Molecular karyotyping of human hepatocellular carcinoma cell lines using single-nucleotide polymorphism arrays
Item Usage Stats
Hepatocellular carcinoma (HCC) etiology is genetically heterogeneous; multiple different mechanisms have been shown to promote hepatocarcinogenesis. However, chromosomal aberrations (CAs) and signaling pathways that they alter are still poorly understood. Changes in chromosome number (aneuploidies) or structural chromosomal aberrations, such as; amplifications, deletions, loss of heterozygosity and recessive mutations are important mechanisms for tumor evolution. Recently developed single nucleotide polymorphism (SNP) microarrays provide highthroughput quantitative and qualitative screening of genomic DNA with higher resolution compared to conventional methods such as fluorescent in situ hybridization (FISH) and comparative genomic hybridization (CGH). In cancer research, SNP arrays ease the screening of structural changes as well as aneuploidies with exact physical position.

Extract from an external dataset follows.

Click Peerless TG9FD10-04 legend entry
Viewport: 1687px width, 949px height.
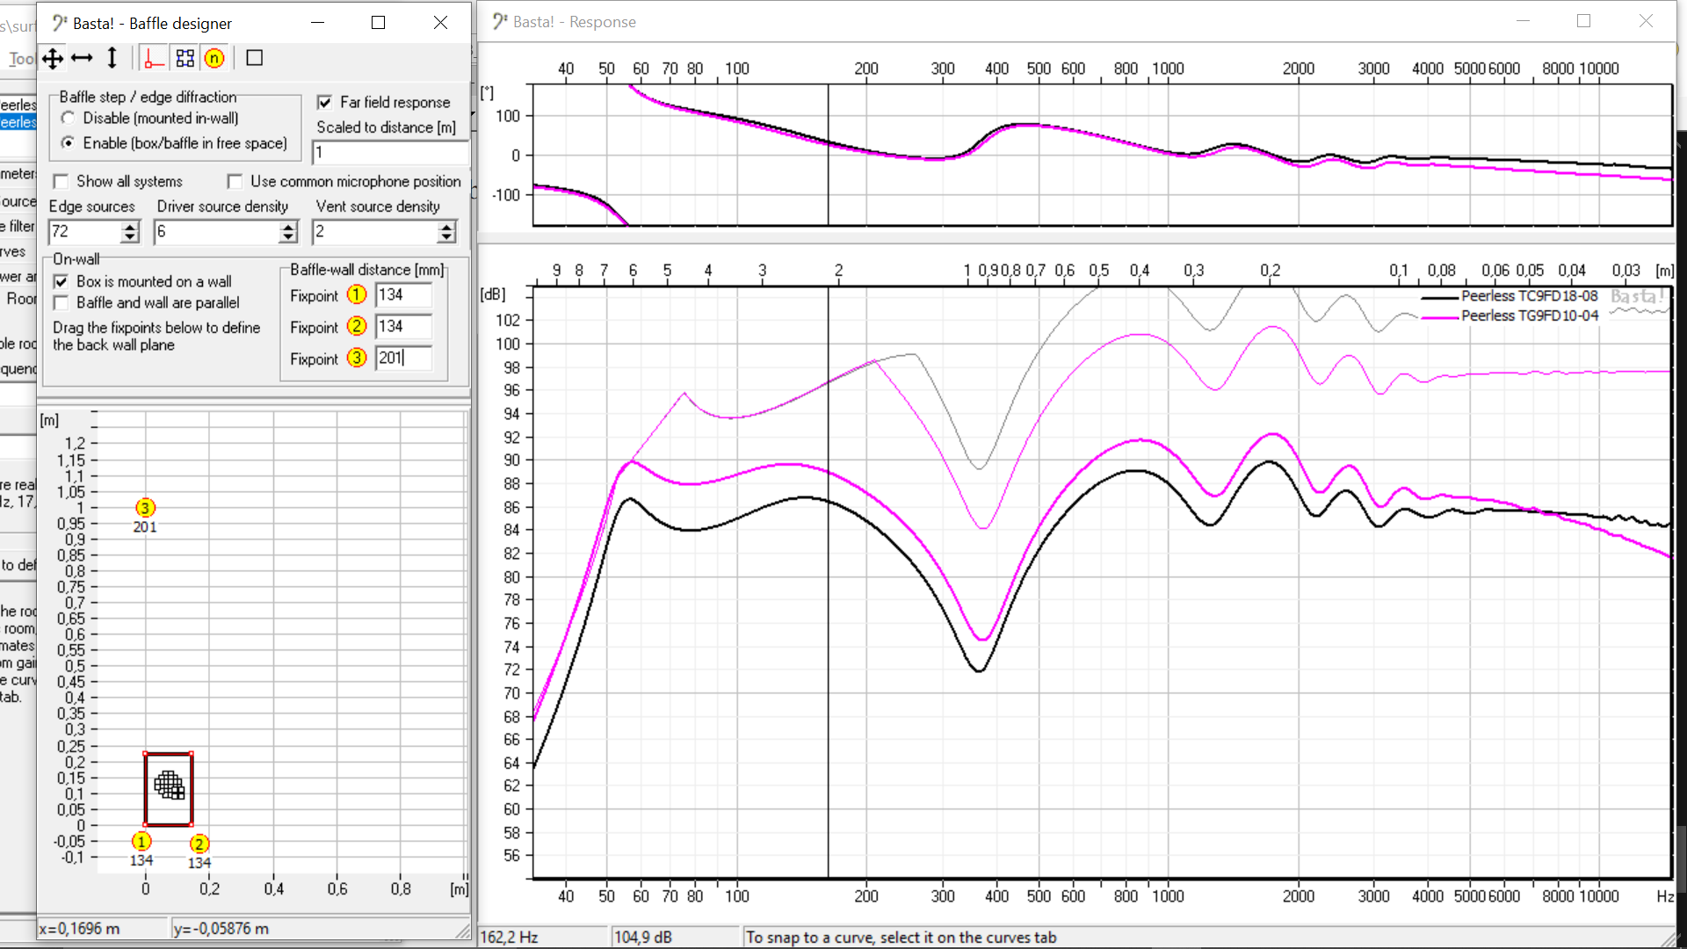1529,316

In the framework of this study, we aimed to detect DNA copy number alterations in a panel of 14 HCC cell lines. We screened all the autosomal chromosomes and the Xchromosome and found previously undescribed novel regions that harbor homozygous and hemizygous deletions at 13q12 and Xq21; amplifications at 8p23, 8q13, 8q24, 9p22- 21, 12p1, 14q12, 15q21, 16q23, 17p12-p11, 17q11, 22q11 and Xp22. In our knowledge, our results are the first comprehensive high-throughput screen of commonly used HCC cell lines.